I thought that was bizarre too on first reading, but the rest makes it clear–they don’t mean “statistics” the branch of mathematics, they mean statistics as a sports fan would think of them. All they have is the final scores, who’s the home team, and the time series order, but they don’t have any details about who played what game or who had the ball for how long or so on.

3 Daniel Weber March 22, 2016 at 11:40 am

Having the final score sure sounds like a statistic as a sports fan would think of it.

I was thinking that they somehow were getting good predictions just from scheduling information, and not from any results of play.

4 bjk March 22, 2016 at 8:34 am

Can somebody explain what this means? Thanks

5 elcapitan March 22, 2016 at 8:43 am

I think what they want to say by ‘statistics’ is the kind of detailled statistics that is available for example for Baseball, where you have runs per player and so on, basically creating a complex multi-dimensional predictive model.

Technically the method they used is just predictive statistics (logistical regression), but using only scores and home vs visitor data.

I don’t find it very surprising that you can make such predictions with a certain level of confidence, simply because “rich teams” (as in “Moneyball”) will win more often than poor teams, and therefore past wins are predictive of future wins. It all depends on what margin of error you are willing to accept.

6 Ryan March 22, 2016 at 10:20 am

Moneyball is about a poor team that uses a different set of statistics to identify undervalued players and win vs. “rich teams”. Not what you are implying.

7 The Original D March 22, 2016 at 4:05 pm

Their use of different stats made them an outlier. So perhaps the model would have more variance when predicting outcomes of Oakland games, but better with non-Oakland games.

Though nowadays more teams use Moneyball tactics so it might not work as well.

Also, in basketball one of the reasons Golden State is reputed to be so successful is their obsession with player health. So much so that they sit some of their stars when playing in Denver because they found that the altitude can affect a player’s performance for up to two weeks afterwards. I wonder how good the model is at predicting outcomes in Denver?

8 gadsen purchase March 22, 2016 at 4:32 pm

the bigger problem for baseball is it’s the only sport where the fundamentals change dramatically game by game. The starting pitcher isn’t determined by home/away status it’s determined by “is best pitcher available/has had 4+days since last start” No, has second best pitcher…

also moneyball is about constructing a team given monetary constraints so i don’t think it s even relevant to this. “which visiting teams played which home teams, on what date, and what the final score was.” all that measures is stuff that’s happening after things were locked in.

9 middyeek March 24, 2016 at 10:41 am

But the main reason for their success, and nothing could be more obvious, is that Steph Curry is the best basketball player in the world.

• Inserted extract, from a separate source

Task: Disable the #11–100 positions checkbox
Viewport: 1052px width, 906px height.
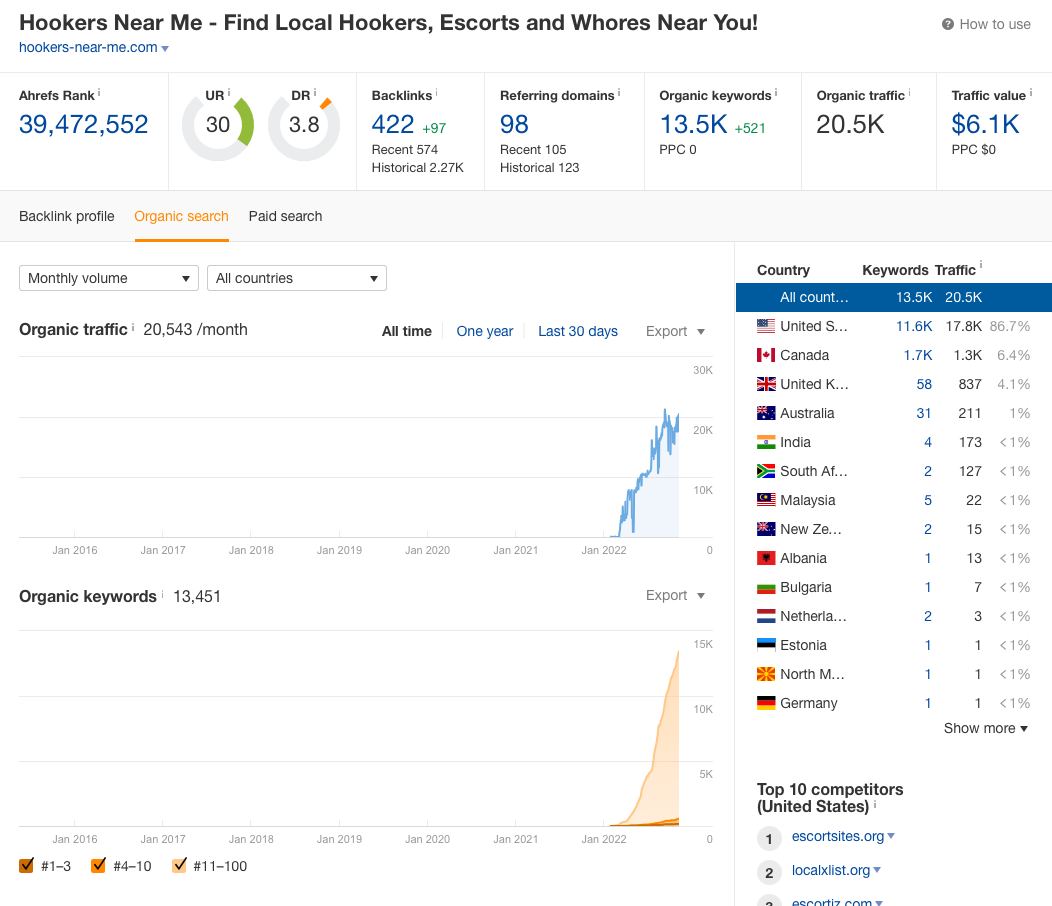Action: point(179,866)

10 Careless March 22, 2016 at 2:55 pm

Football, hockey, and basketball all have relevant salary caps and don’t vary all that much in what teams spend

11 gadsen purchase March 22, 2016 at 4:33 pm

30 years of hockey data includes a lot of non salary capped years

12 Axa March 22, 2016 at 8:45 am

It seems the core of this method is:

“it (the model) measures the ability of teams over games instead of players over possessions, and it takes into account home-held advantage. We intentionally limit our data use to the date, home and visiting teams, and score of each game, and we compare our predictions to a theoretically near-optimal indicator. Doing so tells us what statistical information is contained just in the scores, and whether what are commonly referred to as “statistics” have real predictive power.”

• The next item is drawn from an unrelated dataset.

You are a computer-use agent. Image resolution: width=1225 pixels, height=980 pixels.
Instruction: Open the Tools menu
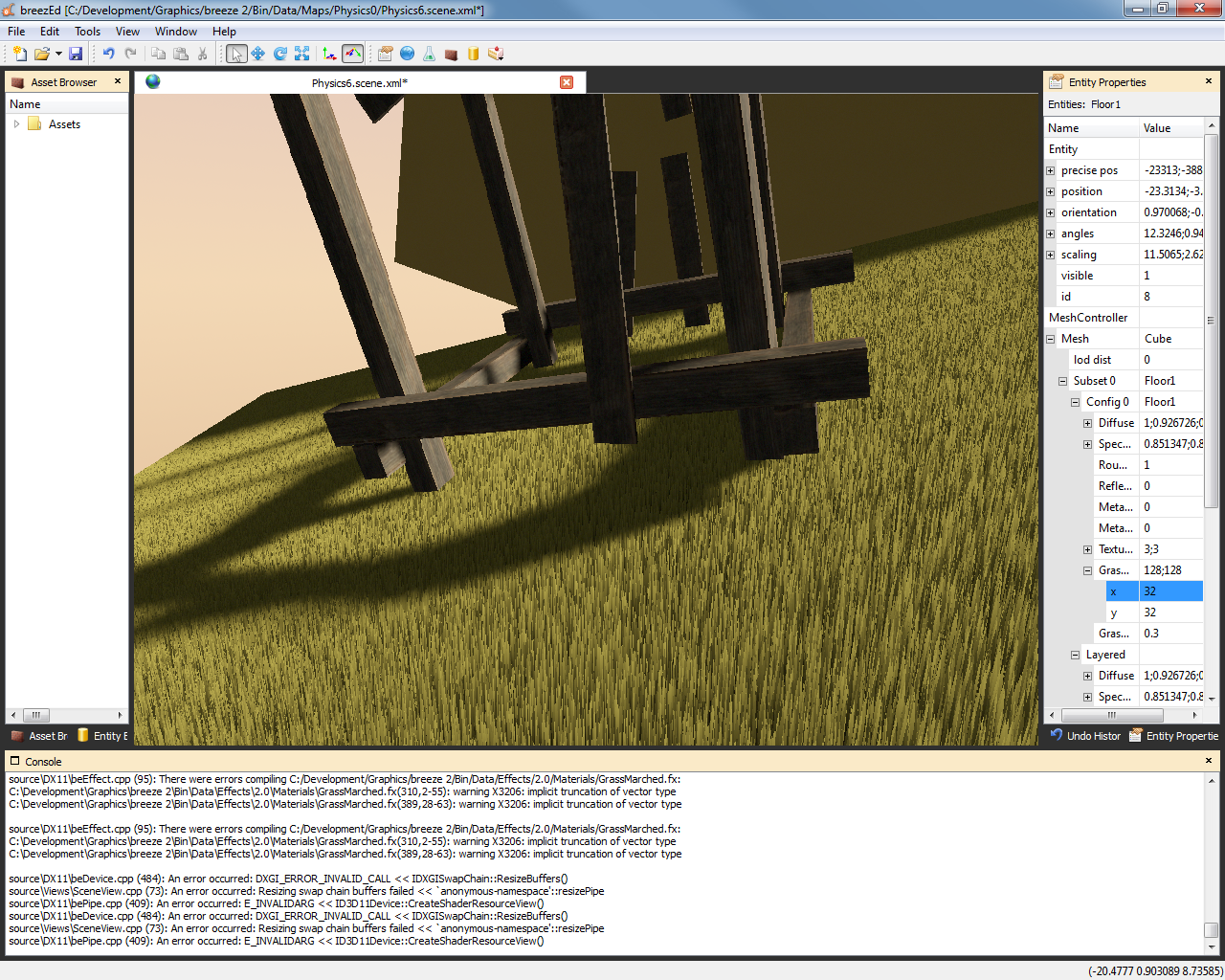(x=87, y=32)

For short, historical scores and home-visitor data tell a lot about basketball outcomes. In certain way, this makes the game boring.

13 Ray Lopez March 22, 2016 at 11:07 am

Just guessing, reading the abstract, I think what they did was ‘back fit’ data going back 30 years to see what the likely ‘dummy variables’ are that are most likely to predict the outcome.

Simple example (making this up): suppose the Green Bay Packers always seem to win at home (90%) when playing their conference teams, but occasionally (25%) lose when playing non-conference teams at home. Using ‘machine learning’ you would input this into a linear equation having various coefficients, and if the team was the Chicago Bears playing the Packers in Green Bay, WI, you would know the GB Packers would win 90% of the time at home, but if it was the New Orleans Saints playing in Lambeau Field the Pack would only win 75% of the time. This is done for all teams, and tested against data going back 30 years, and finding the best fit (‘least squares’) for the linear equation for each team.

In short, much ado about nothing.

14 Ray Lopez March 22, 2016 at 11:12 am

Of course the “least squares” would find the coefficient values for each dummy variable. In the example above, for Green Bay, the dummy of “HOME_FIELD_ CONFERENCE_OPPONENT” would be 0.90 for Green Bay, and the dummy of “HOME_FIELD_NON_CONFERENCE_OPPONENT” would be 0.75 for GB. Likewise for other dummy variables, as many as you want, all back tested with “machine learning” to see if they are significant dummies or not.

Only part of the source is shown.